BRIEF :: Copy each line below in which the string "button" occurs.

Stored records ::
↓↓↓
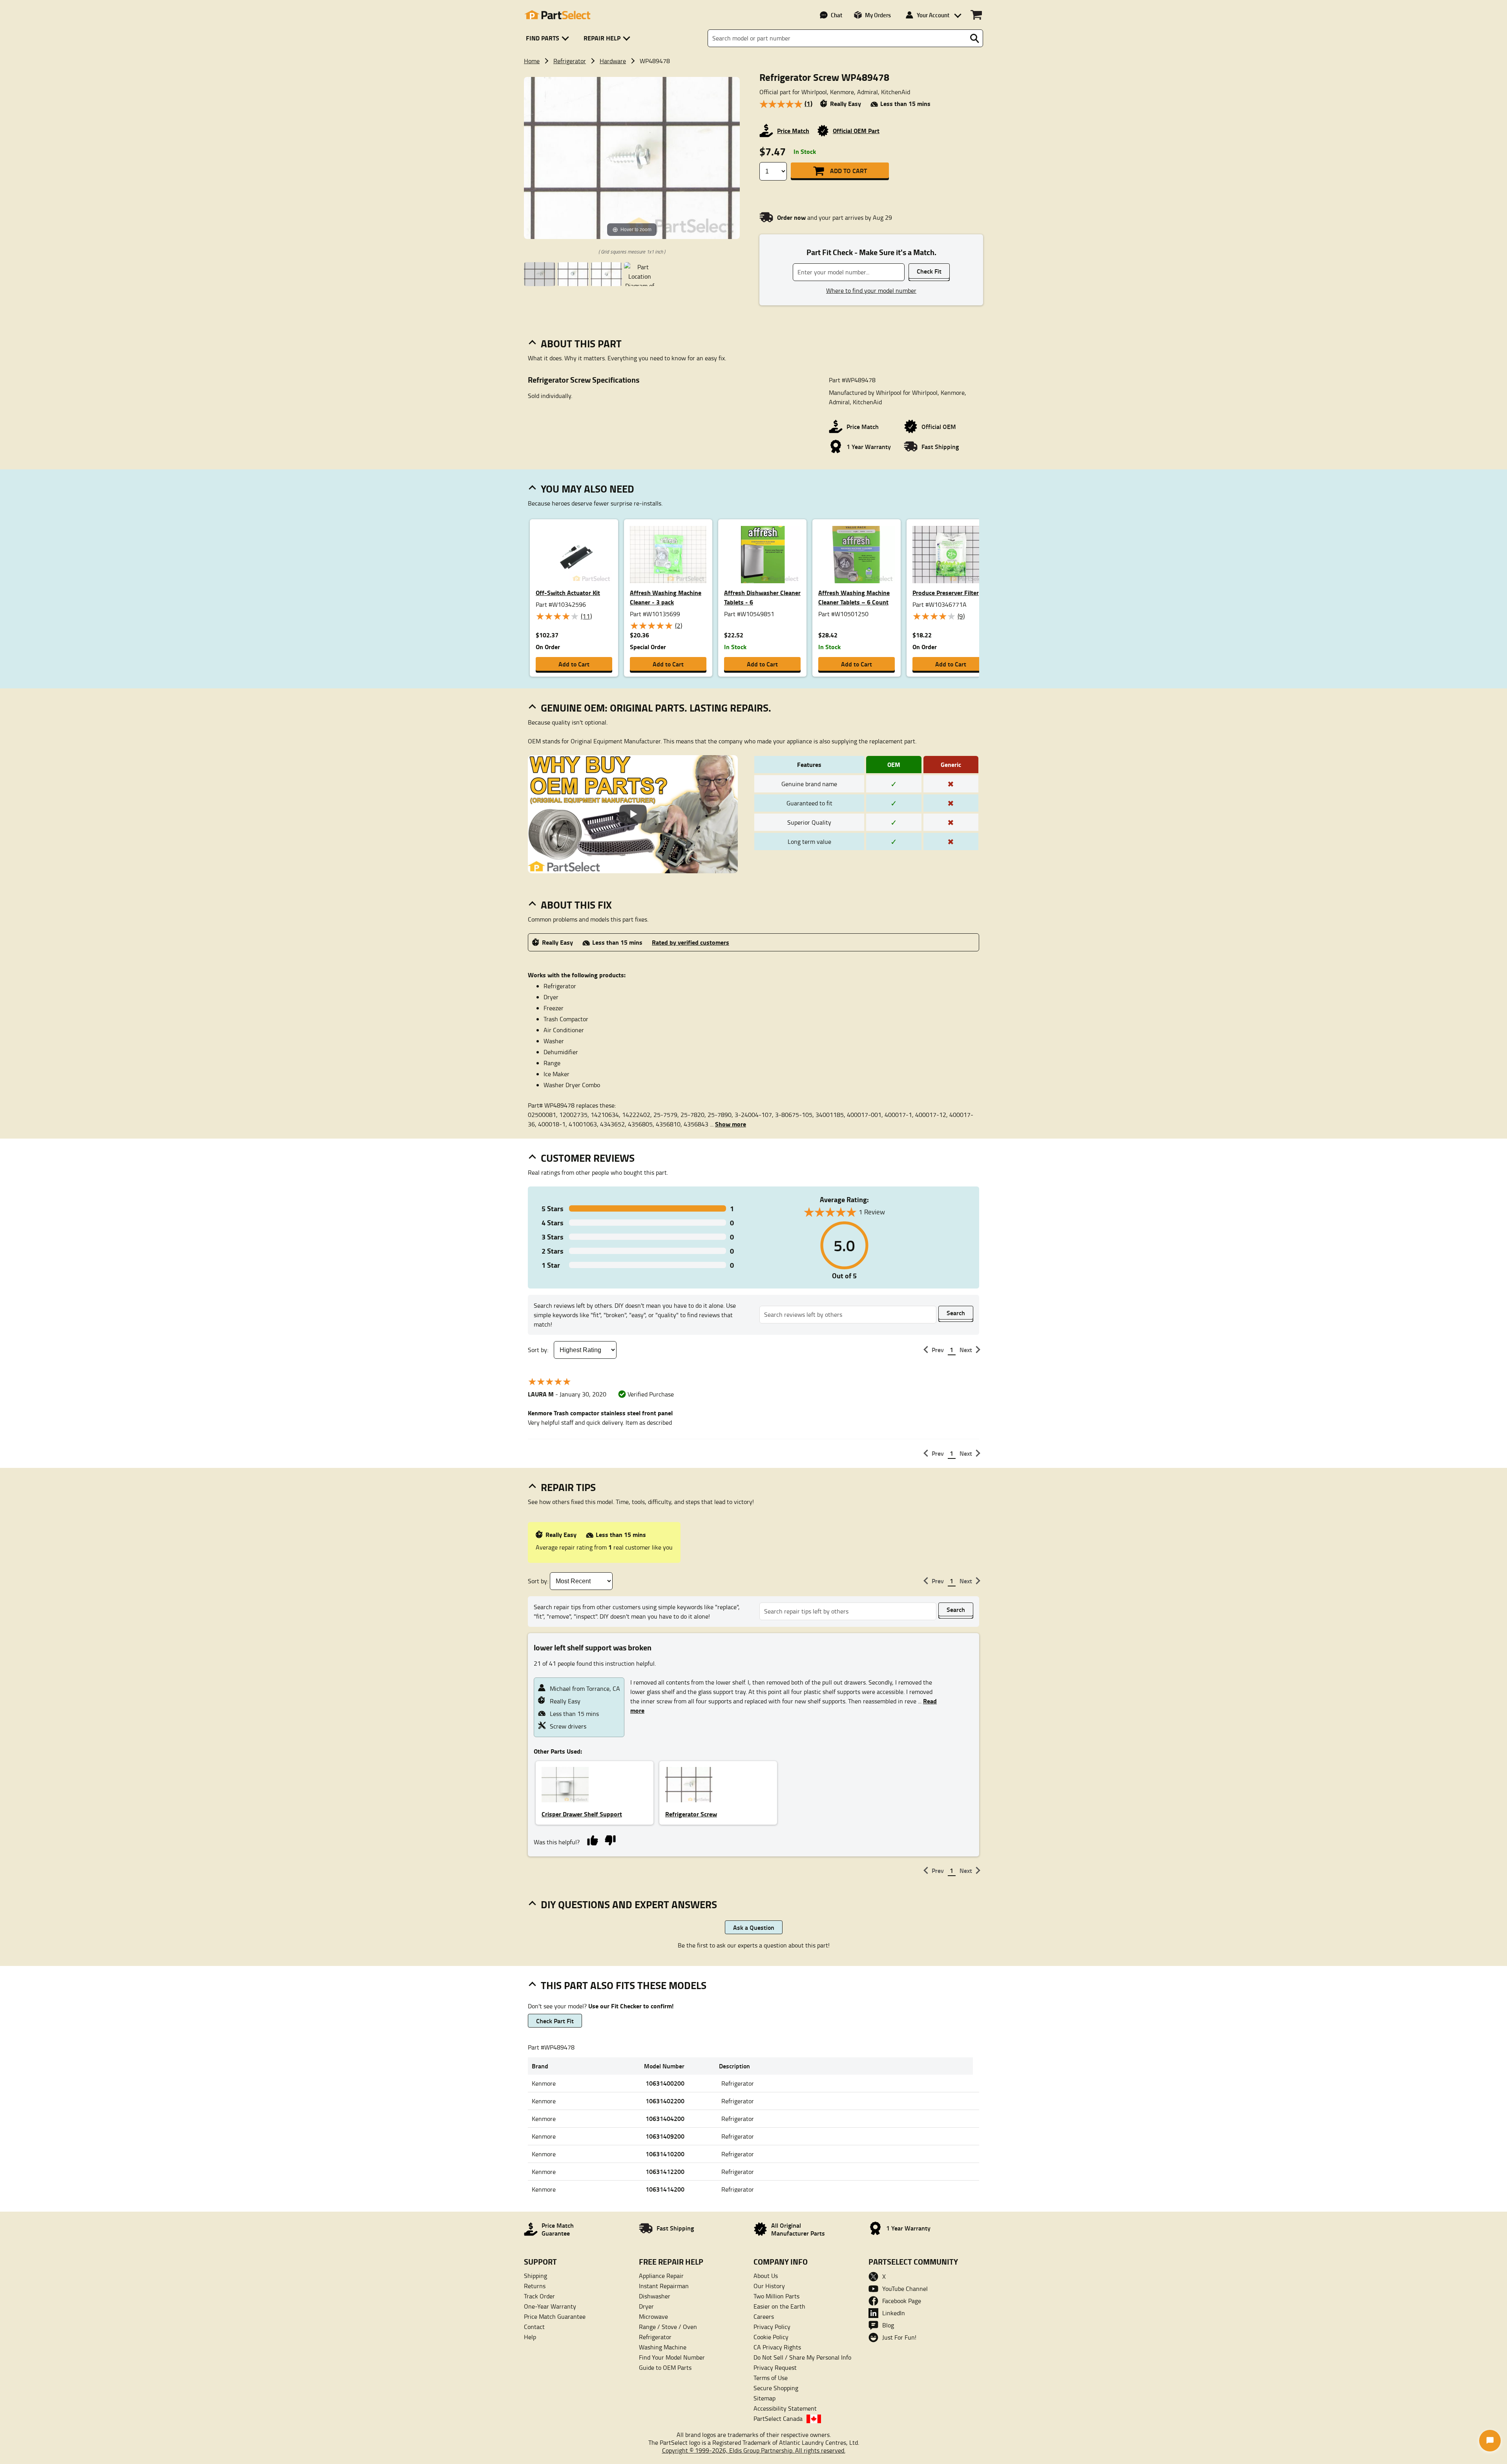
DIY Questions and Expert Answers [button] (629, 1904)
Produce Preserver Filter (945, 592)
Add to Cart (848, 170)
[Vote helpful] (592, 1840)
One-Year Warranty (550, 2306)
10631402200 (665, 2100)
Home (532, 61)
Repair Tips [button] (568, 1487)
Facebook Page (901, 2300)
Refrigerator (569, 61)
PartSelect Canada (778, 2418)
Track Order (539, 2296)
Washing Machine (662, 2347)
↑↑↑
TASK ANSWER ::
DIY Questions and Expert Answers [button] (629, 1904)
Repair Tips [button] (568, 1487)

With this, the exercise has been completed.